PROBLEMS AND TASKS:
1. In the Theo Edmonds article, where will Edmonds hold his solo show in September?
2. Please reproduce the Theo Edmonds article from "He returned to" up to and including "trendy SoHo district.".

PROVIDED PASSAGE:
***

Theo Edmonds spent the first 15 years of his adult life chasing traditional success.

From his native Breathitt County, he moved to Lexington and earned an art and theater degree from Transylvania University.

Then he went to New Orleans, where he earned a master’s degree in health care administration and a law degree from Tulane University. He was admitted to the Louisiana Bar and had good jobs in corporate America.

Then, one day, it hit him: “I realized I was doing something that wasn’t making me happy on any level. I knew I needed to be creative. So I called in one morning and quit.”

He returned to Lexington, where he spent much of the past two years in a rented industrial building on Manchester Street writing poetry, painting and creating large mixed-media pieces of art.

Edmonds, 39, is now finding a new kind of success with his art, thanks to talent, hard work and a generous patron. For the past five months, he has been living and working in New York City, where he opens a two-week show Thursday in rented space in Manhattan’s trendy SoHo district.

After the show, Edmonds will move to France and create work for a solo show in September in Deauville, Lexington’s sister city, during its annual American Film Festival. After that, another show of his work is planned in Dublin, Ireland.

Edmonds was having modest success as an artist in Lexington, where he said the contemporary art scene has begun to blossom. “Lexington has immense potential,” he said. “It’s an amazing place; you never know what’s going to happen.”

But living and working in Harlem has been a whole ‘nother world.

“The influence and energy in New York has been incredible,” he said. “My work has fundamentally changed and evolved since I’ve been here. It has become much more varied. I have more confidence in my work. I feel very blessed; I don’t know how else to say it.”

Many of Edmonds’ pieces are a combination of paint and castoff items that tell stories, often Appalachian stories.

“The idea of things having a second life is authentic to me, and very Appalachian,” said Edmonds, whose father, Teddy Edmonds, represents Breathitt, Lee and Estill counties in the General Assembly.

Since moving to New York, Edmonds also has spent a lot of time in art museums. He has studied the work of fellow abstract expressionists such as Jackson Pollock and Willem de Kooning, and he has developed a new appreciation for the old masters.

“If you don’t know where you came from, you don’t know where you might be able to go,” he said.

Edmonds’ show is built around three themes: Appalachian storytelling pieces he created in Lexington; a series called Gabba Gabba Hey, inspired by New York street culture; and a series called Circus Maximus, which uses circus characters to tell universal human stories.

Edmonds’ work in New York and France is being made possible by patron Martine Head, who comes from a French horse-breeding family and now lives in Lexington.

***

DATA SHOWN:

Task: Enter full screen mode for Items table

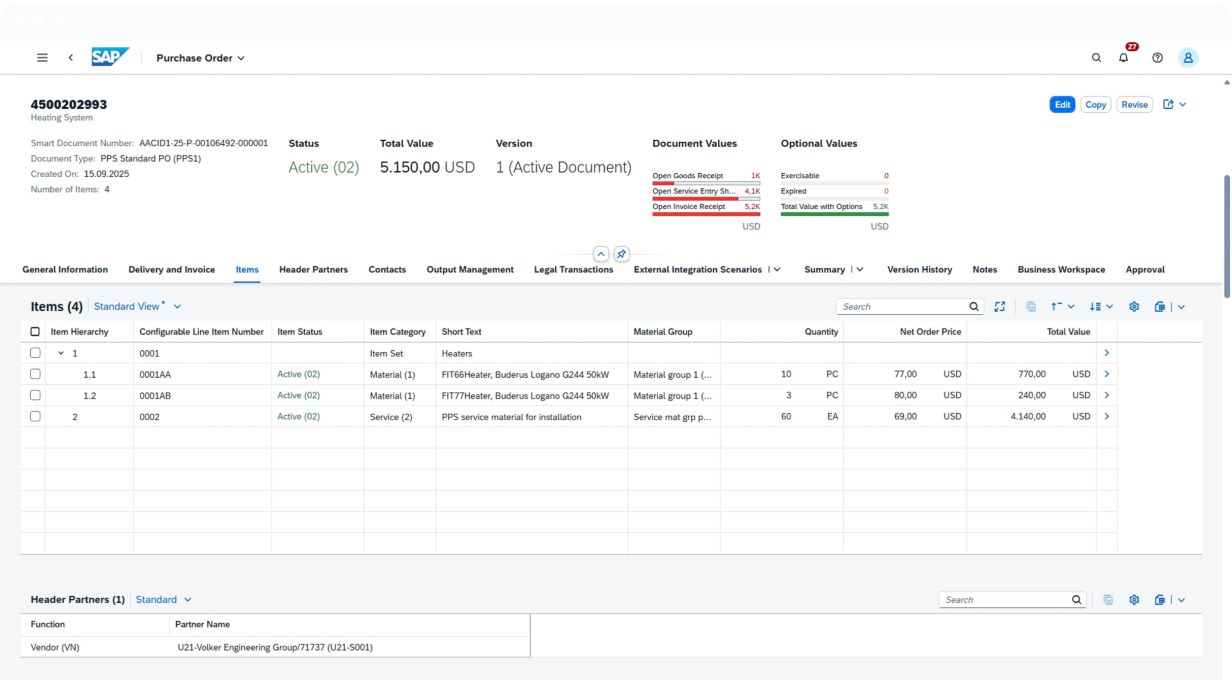Action: click(x=999, y=307)
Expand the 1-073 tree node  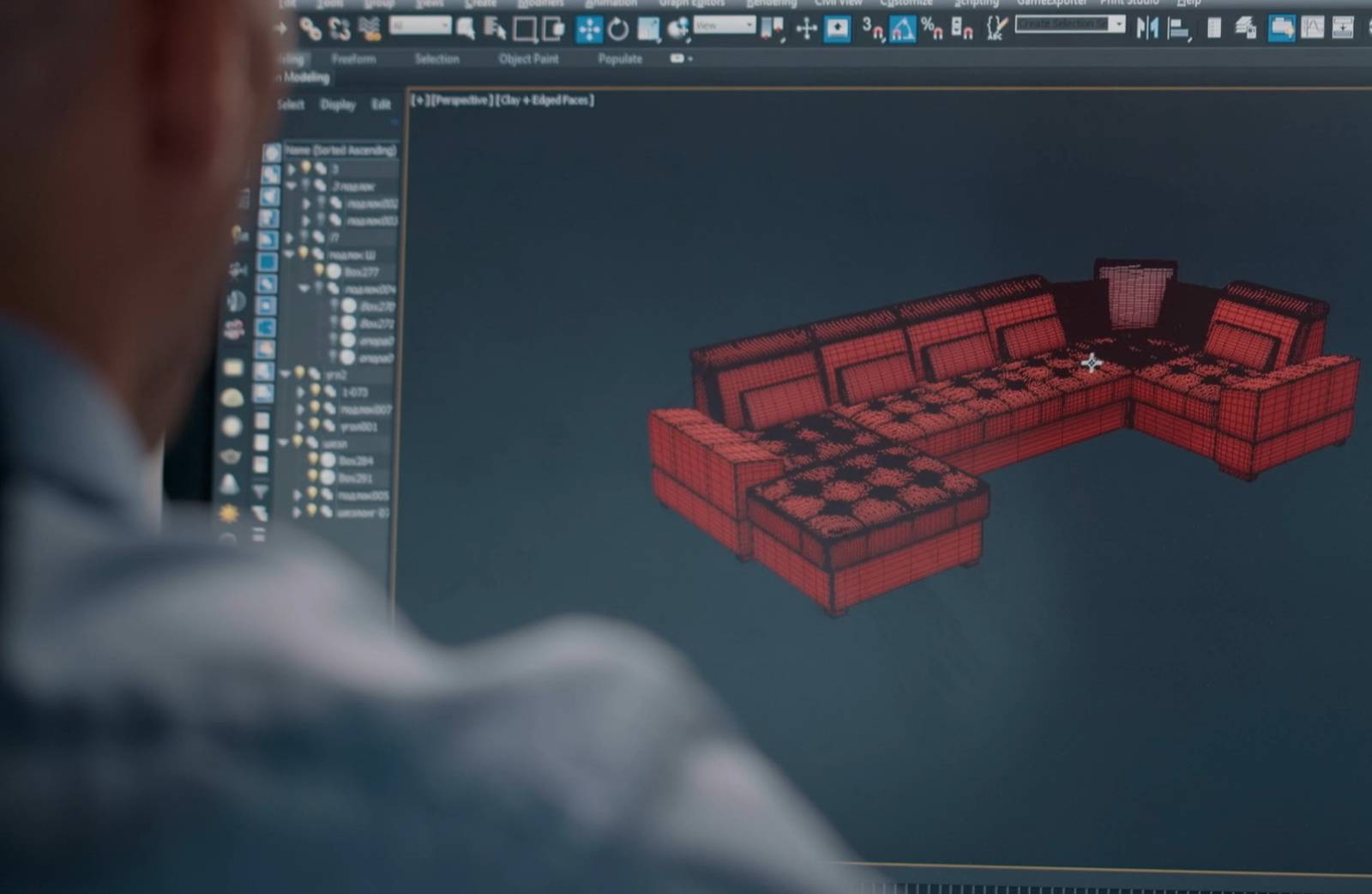pyautogui.click(x=300, y=391)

***

TASK RESULTS:
1. In Deauville, Lexington's sister city, during its annual American Film Festival.

2.
He returned to Lexington, where he spent much of the past two years in a rented industrial building on Manchester Street writing poetry, painting and creating large mixed-media pieces of art.

Edmonds, 39, is now finding a new kind of success with his art, thanks to talent, hard work and a generous patron. For the past five months, he has been living and working in New York City, where he opens a two-week show Thursday in rented space in Manhattan’s trendy SoHo district.